Mess around with airplanes long enough, you'll get calls from strangers asking for stuff. Hunk of urethane foam. Piece of tubing of a particular diameter & wall-thickness. Quarter sheet of .012 2024-T3. Various tools...

I no longer lend tools since they have a habit of not coming back but if I've got it to spare I usually try to help out with materials, like that twelve-thou aluminum.

So the guy shows up and he's brought his own personal Inspector, one of those Designee-types slightly older than God and equally omnipotent. I go to digging under one of the outside benches where there's a couple sheets of .012 rolled up & sealed and the Great Inspector stands there and gives us a lecture on how I've over-driven the rivets in the structure laying on the table. The shop heads are okay he sez but I've been reverse-setting the things (according to him) and the factory head is all flattened out.

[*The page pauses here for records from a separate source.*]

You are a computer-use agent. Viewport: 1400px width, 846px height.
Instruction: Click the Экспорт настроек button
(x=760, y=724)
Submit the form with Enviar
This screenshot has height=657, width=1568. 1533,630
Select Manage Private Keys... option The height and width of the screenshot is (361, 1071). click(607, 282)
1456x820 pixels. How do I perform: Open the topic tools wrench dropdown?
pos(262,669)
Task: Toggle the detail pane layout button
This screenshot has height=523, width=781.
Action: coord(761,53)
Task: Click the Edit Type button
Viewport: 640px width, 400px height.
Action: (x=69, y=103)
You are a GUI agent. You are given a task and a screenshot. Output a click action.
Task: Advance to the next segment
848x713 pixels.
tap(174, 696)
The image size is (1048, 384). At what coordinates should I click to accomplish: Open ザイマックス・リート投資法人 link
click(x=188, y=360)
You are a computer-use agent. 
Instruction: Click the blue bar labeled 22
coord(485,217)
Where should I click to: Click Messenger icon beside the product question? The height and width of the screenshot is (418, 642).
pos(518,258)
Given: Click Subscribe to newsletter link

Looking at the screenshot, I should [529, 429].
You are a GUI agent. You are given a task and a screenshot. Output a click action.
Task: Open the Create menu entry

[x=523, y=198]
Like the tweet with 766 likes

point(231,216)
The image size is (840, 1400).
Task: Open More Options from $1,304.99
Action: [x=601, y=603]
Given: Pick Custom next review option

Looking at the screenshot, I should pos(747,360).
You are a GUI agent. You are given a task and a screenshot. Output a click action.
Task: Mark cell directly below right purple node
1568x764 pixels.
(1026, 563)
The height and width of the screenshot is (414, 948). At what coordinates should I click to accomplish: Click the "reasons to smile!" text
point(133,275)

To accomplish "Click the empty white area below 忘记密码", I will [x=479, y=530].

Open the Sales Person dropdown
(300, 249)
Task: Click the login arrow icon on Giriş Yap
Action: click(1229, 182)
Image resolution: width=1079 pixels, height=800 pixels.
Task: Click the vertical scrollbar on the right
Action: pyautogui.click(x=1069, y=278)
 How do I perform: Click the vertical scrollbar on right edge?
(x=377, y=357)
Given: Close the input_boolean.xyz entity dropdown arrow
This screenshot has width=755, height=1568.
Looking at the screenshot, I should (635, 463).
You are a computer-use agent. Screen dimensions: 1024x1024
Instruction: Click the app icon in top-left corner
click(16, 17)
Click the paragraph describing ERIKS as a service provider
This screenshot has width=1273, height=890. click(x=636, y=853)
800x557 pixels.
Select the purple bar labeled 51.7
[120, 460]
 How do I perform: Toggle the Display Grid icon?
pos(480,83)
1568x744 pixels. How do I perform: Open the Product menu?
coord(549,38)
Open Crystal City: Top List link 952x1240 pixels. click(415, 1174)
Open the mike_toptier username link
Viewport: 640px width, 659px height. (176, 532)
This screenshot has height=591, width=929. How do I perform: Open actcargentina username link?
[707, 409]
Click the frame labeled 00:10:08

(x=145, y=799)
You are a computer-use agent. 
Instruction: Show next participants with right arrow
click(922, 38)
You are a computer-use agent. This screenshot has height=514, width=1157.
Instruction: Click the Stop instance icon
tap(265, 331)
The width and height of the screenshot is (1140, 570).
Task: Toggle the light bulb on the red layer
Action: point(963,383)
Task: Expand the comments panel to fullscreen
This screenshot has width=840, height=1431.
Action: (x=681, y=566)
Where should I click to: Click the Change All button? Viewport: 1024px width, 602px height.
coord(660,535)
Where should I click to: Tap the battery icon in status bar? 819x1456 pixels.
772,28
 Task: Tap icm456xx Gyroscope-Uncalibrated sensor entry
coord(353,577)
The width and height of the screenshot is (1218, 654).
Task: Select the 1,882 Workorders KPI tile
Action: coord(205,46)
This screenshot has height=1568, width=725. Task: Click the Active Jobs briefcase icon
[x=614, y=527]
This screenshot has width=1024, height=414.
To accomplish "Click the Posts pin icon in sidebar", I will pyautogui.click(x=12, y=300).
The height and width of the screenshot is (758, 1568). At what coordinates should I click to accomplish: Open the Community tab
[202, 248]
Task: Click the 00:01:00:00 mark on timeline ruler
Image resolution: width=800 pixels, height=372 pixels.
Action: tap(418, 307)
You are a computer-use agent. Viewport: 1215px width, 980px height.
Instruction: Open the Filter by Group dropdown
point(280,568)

Which isn't too surprising because they happened to AN442's. And are set strictly to spec.

I gave the guy the metal but told him if he needed anything else to leave his idiot 'inspector' at home. I don't have any time for fools.


AN442's are flat head aluminum rivets. Not countersunk rivets; real flat-heads, like you'd find on an old fashioned cow bell or milk pail.

When you get most of your fasteners as new-surplus you're liable to run into just about anything. Nowadays, most homebuilders (and homebuilt 'inspectors') are only familiar with AN470 'Universal Head' rivets and countersunk head rivets having a 100 degree angle (ie, AN426's). But there's a few hundred (!) other types of aluminum rivets out there and if you've got the tools and sets to use them, there's no reason not to. Indeed, you'll see a lot of round head rivets (AN430) on vintage airframes, especially war birds, and it seems only fair to use the same fasteners when making a repair.

You can still buy sets for round-head and brazier-head rivets. When fabricating interior components such as bulkheads or the firewall, where aerodynamic drag isn't a factor, there's no reason not to use AN430's. And if you happen to be making a thermostatically controlled vent for a greenhouse, it's the perfect opportunity to use-up some of those Reynold's 6061 AN442's that have been taking up shelf space since Jonah was a seaman-deuce. But don't let one of them Designees see you doing it or the greenhouse will never get off the ground.